## PAGE EXCERPT
Ehrlichia and Anaplasma are two genera of Gram-negative pleomorphic bacteria, which means they can take different shapes - round like a coccus, or coccobacillary, which means somewhere between a spherical coccus and a rod-like bacillus.
The most common species that cause disease in humans are Ehrlichia chaffeensis, which causes a disease called human monocytic ehrlichiosis, or HME, and Anaplasma phagocytophilum, which causes a disease called human granulocytic anaplasmosis, or HGA.
Now, Ehrlichia and Anaplasma have a thin peptidoglycan layer, so they don’t retain the crystal violet dye during Gram staining.
Instead, like any other Gram-negative bacteria, they stain pink with safranin dye.
Both are non-motile, non-spore forming, and obligate intracellular which means they can survive only inside cells.
Finally, Ehrlichia and Anaplasma don’t grow on routine culture media and they need to be cultivated in vitro in different cell lines.
So, Ehrlichia chaffeensis can be isolated in DH82 canine histiocytic cell line and Anaplasma phagocytophilum can be isolated in promyelocytic leukemia HL-60 cell line.
Now, Ehrlichia and Anaplasma enter circulation following a tick bite and once inside the body, they infect circulating leukocytes.
Ehrlichia primarily targets monocytes and macrophages, and it infects them using tandem repeat proteins, or TRP.
These bacterial proteins bind to proteins found on the surface of the cell, and they induce phagocytosis - so basically, they make the cell gobble up the bacteria.
Anaplasma, on the other hand, primarily targets neutrophils, and infects them with the help of a P-selectin glycoprotein which binds on the P-selectin glycoprotein ligand-1, or PSGL-1 found on the surface of neutrophils.
This activates an intracellular pathway that leads to reorganization of cellular actin which leads to phagocytosis, allowing Anaplasma to enter the cell.
Once inside the cell, both Ehrlichia and Anaplasma live in an early endosome, which normally merge with lysosomes to kill invading bacteria.

## WORK INSTRUCTIONS
According to the passage on Ehrlichia and Anaplasma, why do these bacteria fail to retain crystal violet dye during Gram staining? Answer in one to three sentences.

## SOURCE INFORMATION
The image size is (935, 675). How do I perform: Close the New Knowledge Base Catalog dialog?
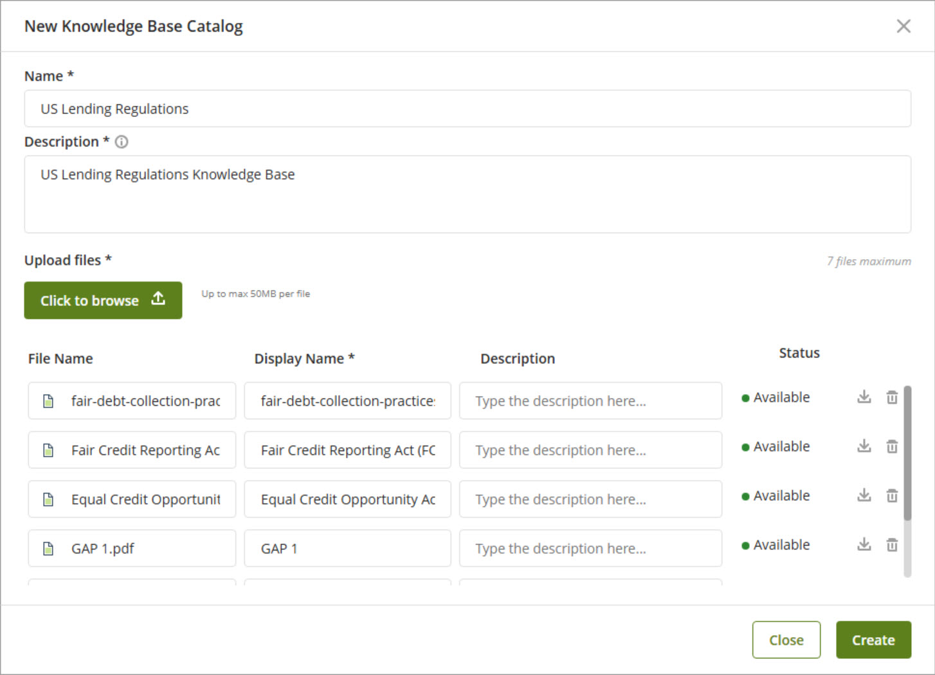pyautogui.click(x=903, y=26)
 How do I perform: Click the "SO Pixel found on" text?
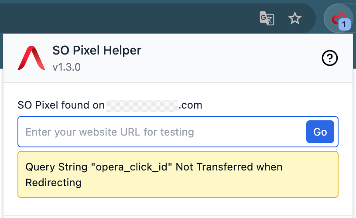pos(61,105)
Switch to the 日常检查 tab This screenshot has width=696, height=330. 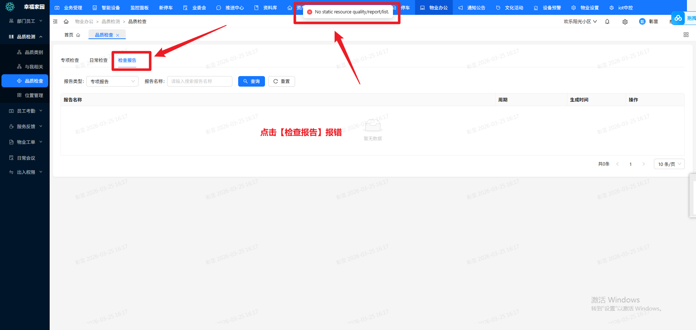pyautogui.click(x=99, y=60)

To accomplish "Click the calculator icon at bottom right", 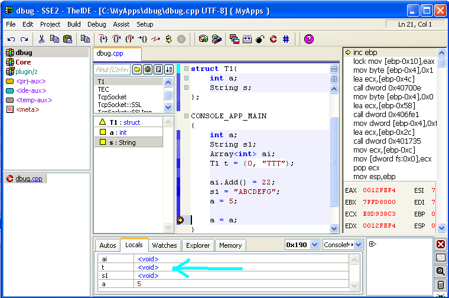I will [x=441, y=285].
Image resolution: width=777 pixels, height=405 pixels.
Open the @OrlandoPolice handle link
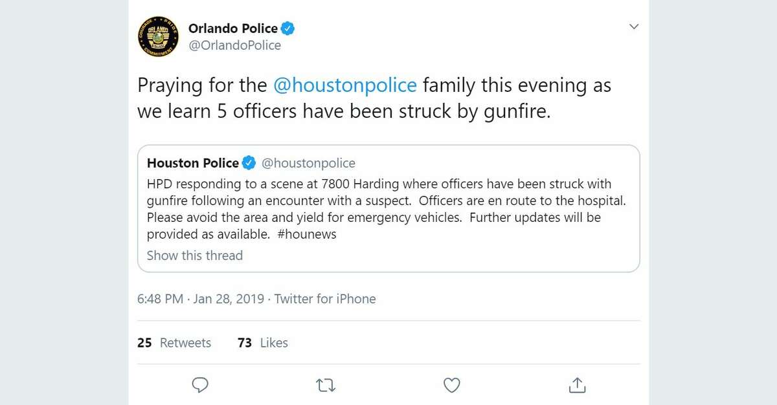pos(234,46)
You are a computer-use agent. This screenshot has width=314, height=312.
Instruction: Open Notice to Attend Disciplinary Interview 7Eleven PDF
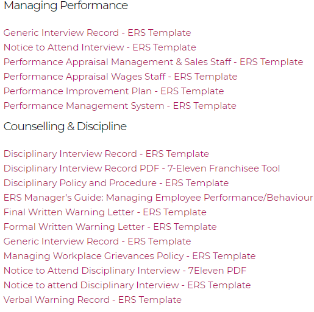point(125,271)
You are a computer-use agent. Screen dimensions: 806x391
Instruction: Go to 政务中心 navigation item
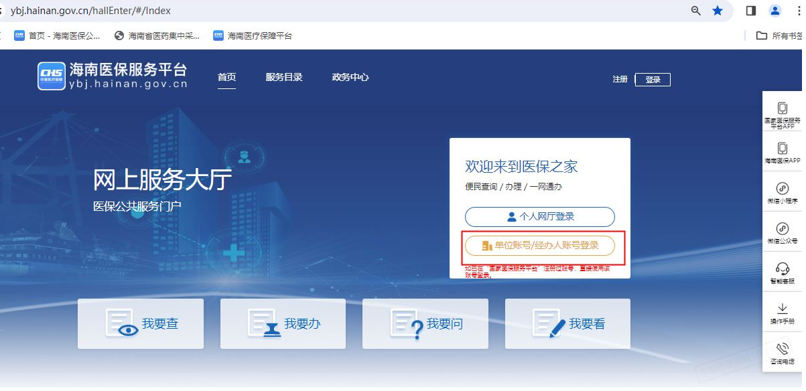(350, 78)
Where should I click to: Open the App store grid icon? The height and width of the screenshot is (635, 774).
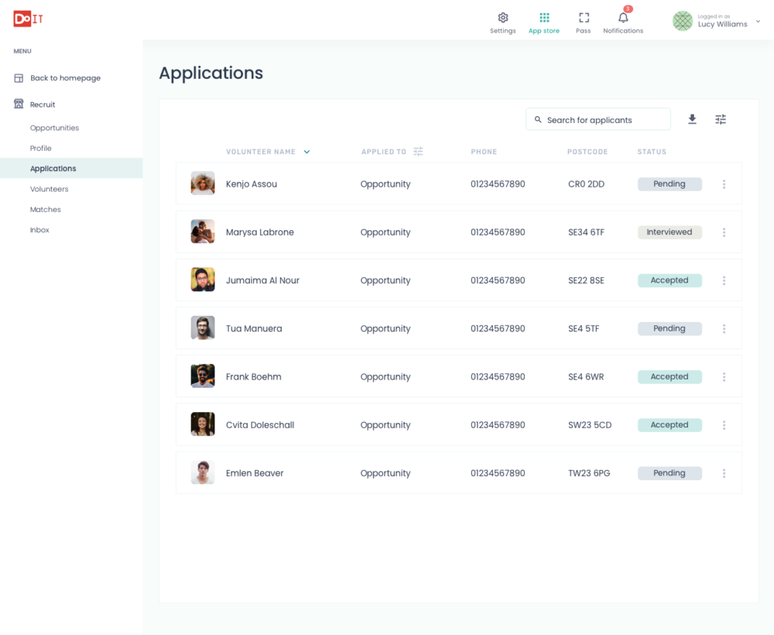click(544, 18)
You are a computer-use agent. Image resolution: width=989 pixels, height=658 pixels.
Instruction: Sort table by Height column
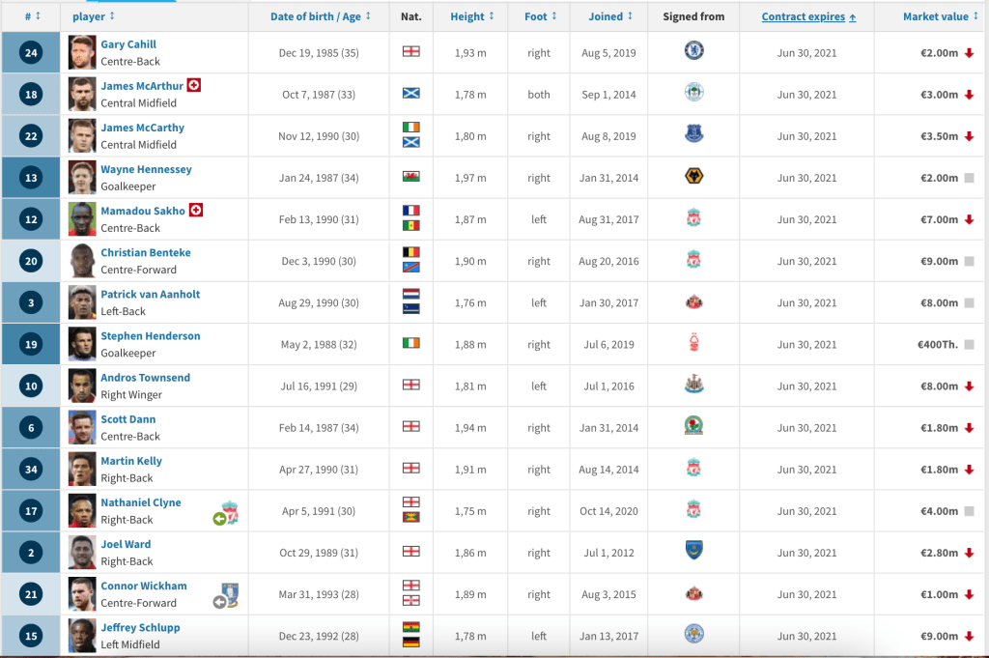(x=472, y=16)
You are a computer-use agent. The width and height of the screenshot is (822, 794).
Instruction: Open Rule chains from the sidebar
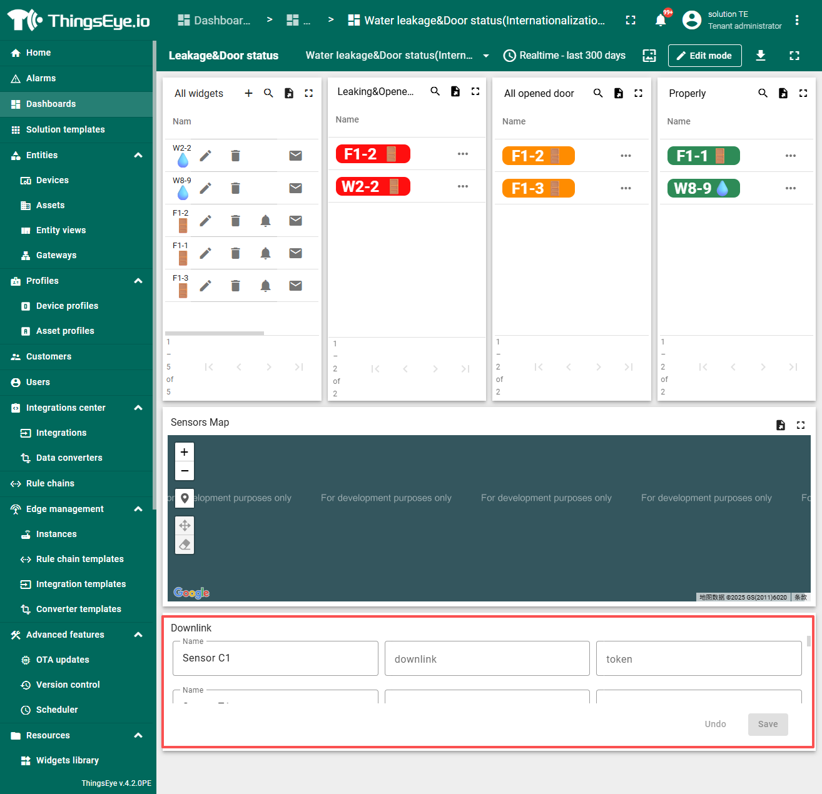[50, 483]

---

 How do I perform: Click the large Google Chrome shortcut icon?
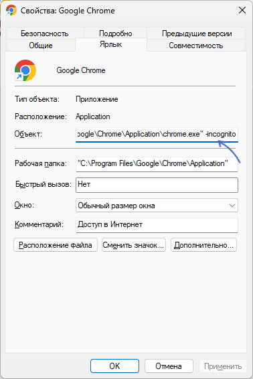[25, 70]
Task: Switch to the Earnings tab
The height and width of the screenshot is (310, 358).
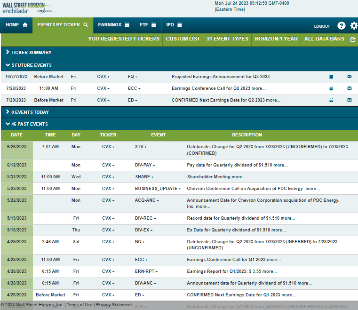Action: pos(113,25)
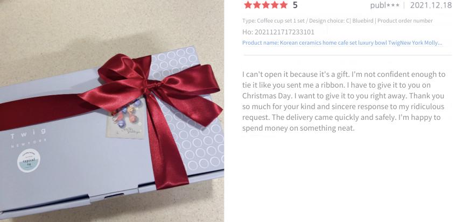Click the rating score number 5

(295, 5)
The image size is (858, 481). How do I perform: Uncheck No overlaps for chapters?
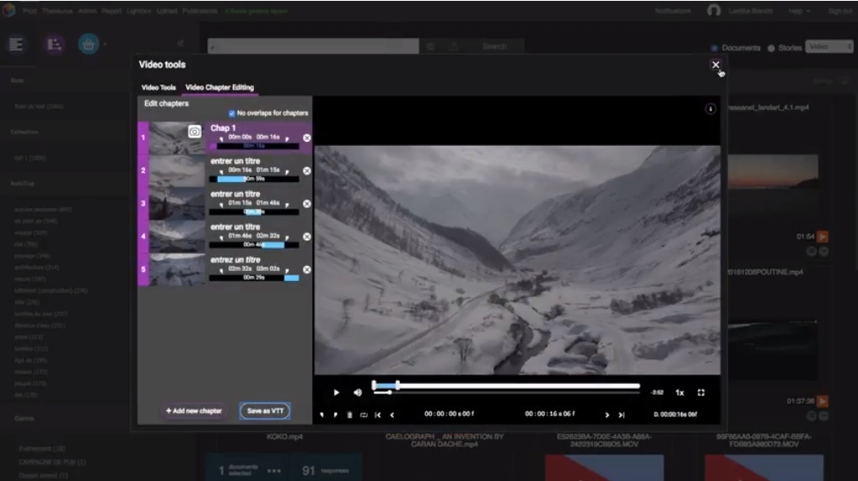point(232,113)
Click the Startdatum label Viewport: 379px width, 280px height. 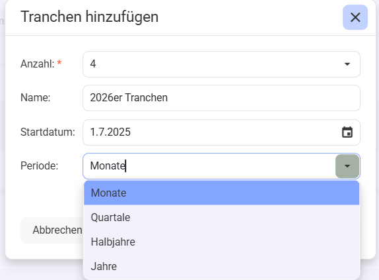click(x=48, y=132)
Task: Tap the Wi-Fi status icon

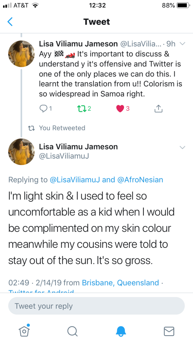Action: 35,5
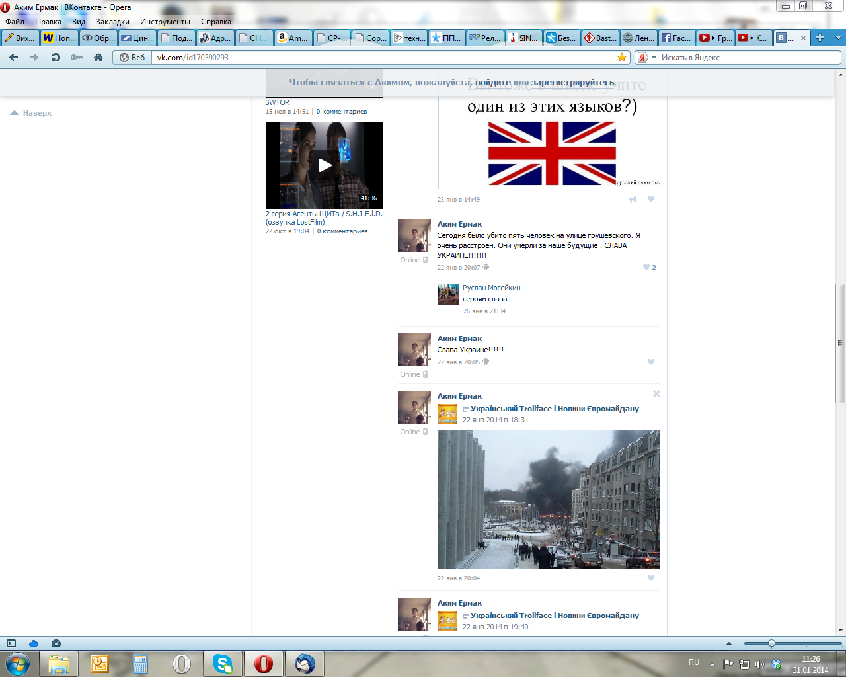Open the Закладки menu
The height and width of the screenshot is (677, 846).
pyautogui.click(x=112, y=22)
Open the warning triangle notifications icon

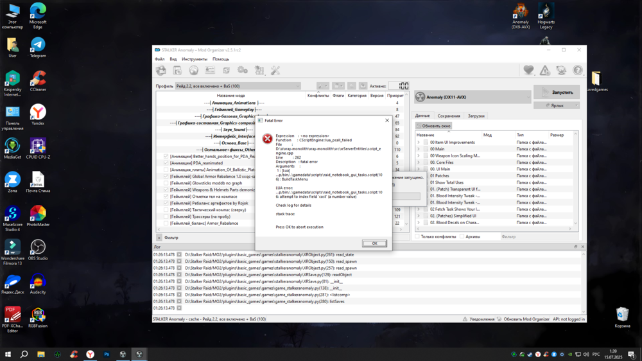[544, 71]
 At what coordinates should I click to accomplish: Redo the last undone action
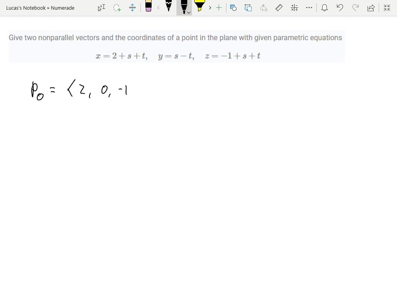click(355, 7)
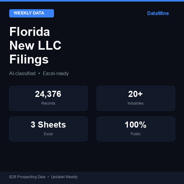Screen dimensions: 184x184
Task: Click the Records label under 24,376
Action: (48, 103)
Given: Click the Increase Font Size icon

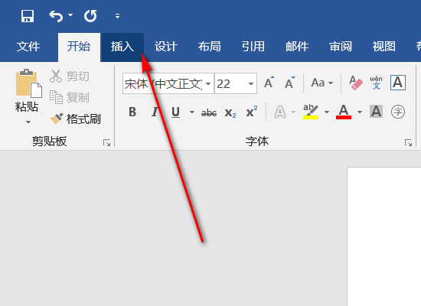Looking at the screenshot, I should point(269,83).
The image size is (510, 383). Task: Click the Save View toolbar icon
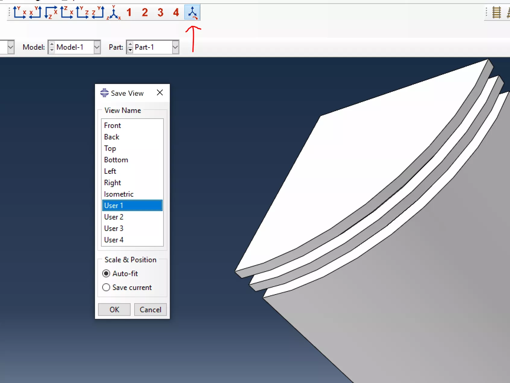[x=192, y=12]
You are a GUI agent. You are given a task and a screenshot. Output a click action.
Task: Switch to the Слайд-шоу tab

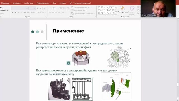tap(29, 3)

* * *

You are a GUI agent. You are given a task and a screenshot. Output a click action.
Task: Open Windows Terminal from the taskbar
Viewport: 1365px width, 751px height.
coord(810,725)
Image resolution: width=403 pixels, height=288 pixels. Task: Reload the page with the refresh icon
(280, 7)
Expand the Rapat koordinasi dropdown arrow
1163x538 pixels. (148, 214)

## RESULT OF THE EXERCISE
Ehrlichia and Anaplasma have a thin peptidoglycan layer, so they do not retain the crystal violet dye. Instead, like other Gram-negative bacteria, they stain pink with safranin dye.